American media meltdown

In 1983, 90 percent of American media was owned by 50 companies.

That same 90 percent is now controlled by just six companies (and their brands).

  1. GE (Comcast, NBC, Universal Pictures, Focus Pictures)
  2. News Corp (Fox, Wall Street Journal, New York Post)
  3. Disney (ABC, ESPN, Pixar, Miramax, Marvel Studios)
  4. Viacom (MTV, Nick Jr, BET, CMT, Paramount)
  5. Time Warner (CNN, HBO, Time, Warner Bros.)
  6. CBS (Showtime, Smithsonian Channel, Jeopardy, 60 Minutes)

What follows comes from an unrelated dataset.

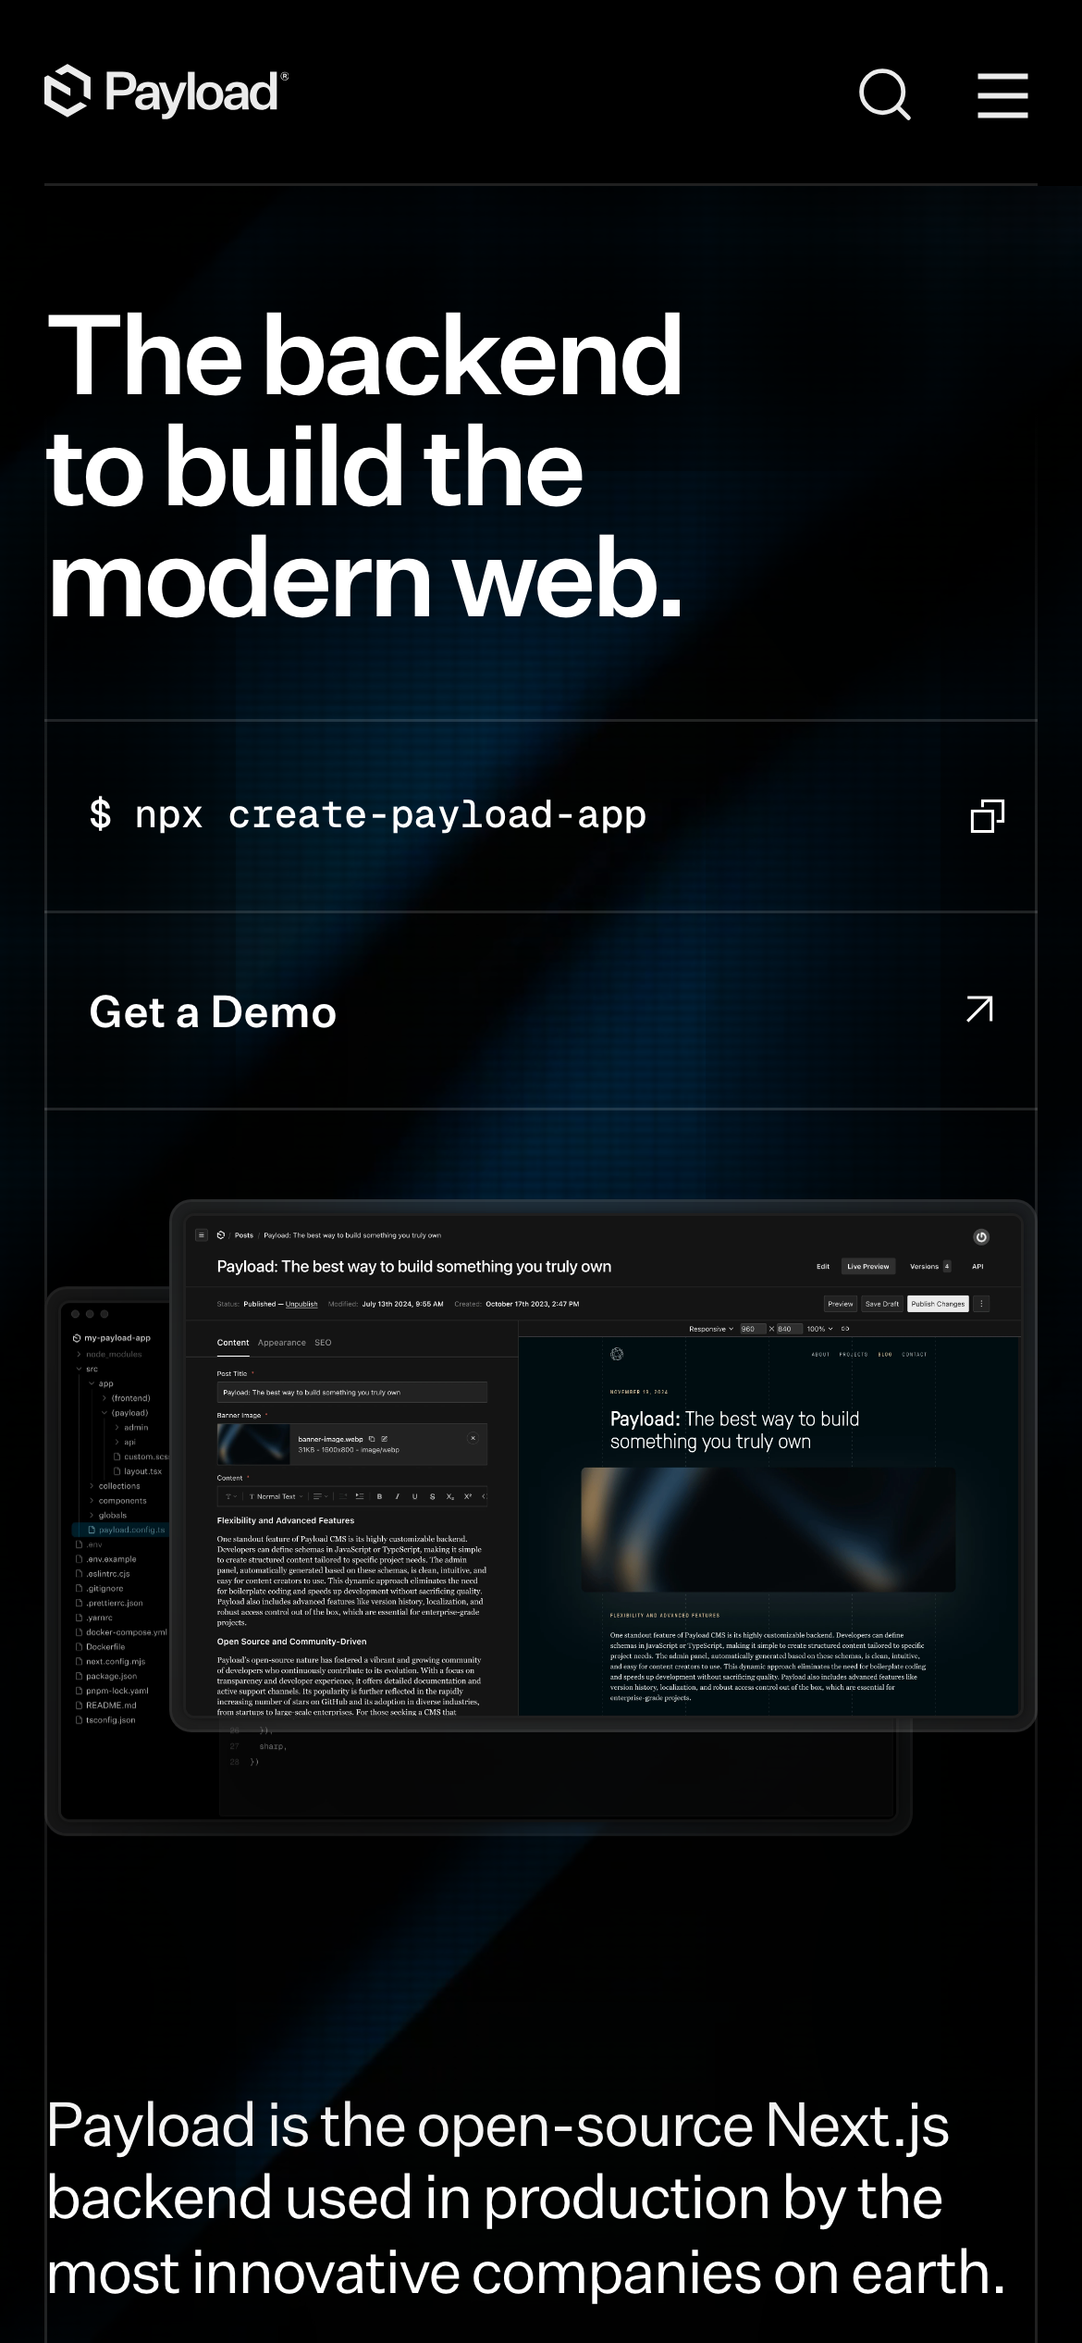Click the Payload logo in header
The width and height of the screenshot is (1082, 2343).
click(166, 93)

What does that mean? Aside from the illusion of choice? Aside from the fact your media investment options are becoming more limited every day. Aside from the fact CBS better do something smart soon or it will be eaten or ripped apart up by one of the remaining five?

What it means is that 232 media executives control what 90 percent Americans read, watch or listen to. 232 execs control the information diet of 277 million Americans.

Yep, that’s one media exec for every 850,000 consumers. An audience the size of San Francisco.

That’s not the 1 percent. That’s like the .000001 percent.

Which is a pretty scary number until you realize it’s really just the illusion of control. Those media execs are squabbling over a market that’s rapidly evolving (devolving?) away from mass media.

Who the hell watches television in real time? Unless you live in a trailer park or can’t stream anything online to quieten the kids?

Those six media companies generate around $300 billion a year. They’re advertising conglomerates who sell the attention (or whatever’s left of it) of their audience to the highest bidder.

They require a dumb, compliant mass audience to sit back and consume the advertising between the movies and shows.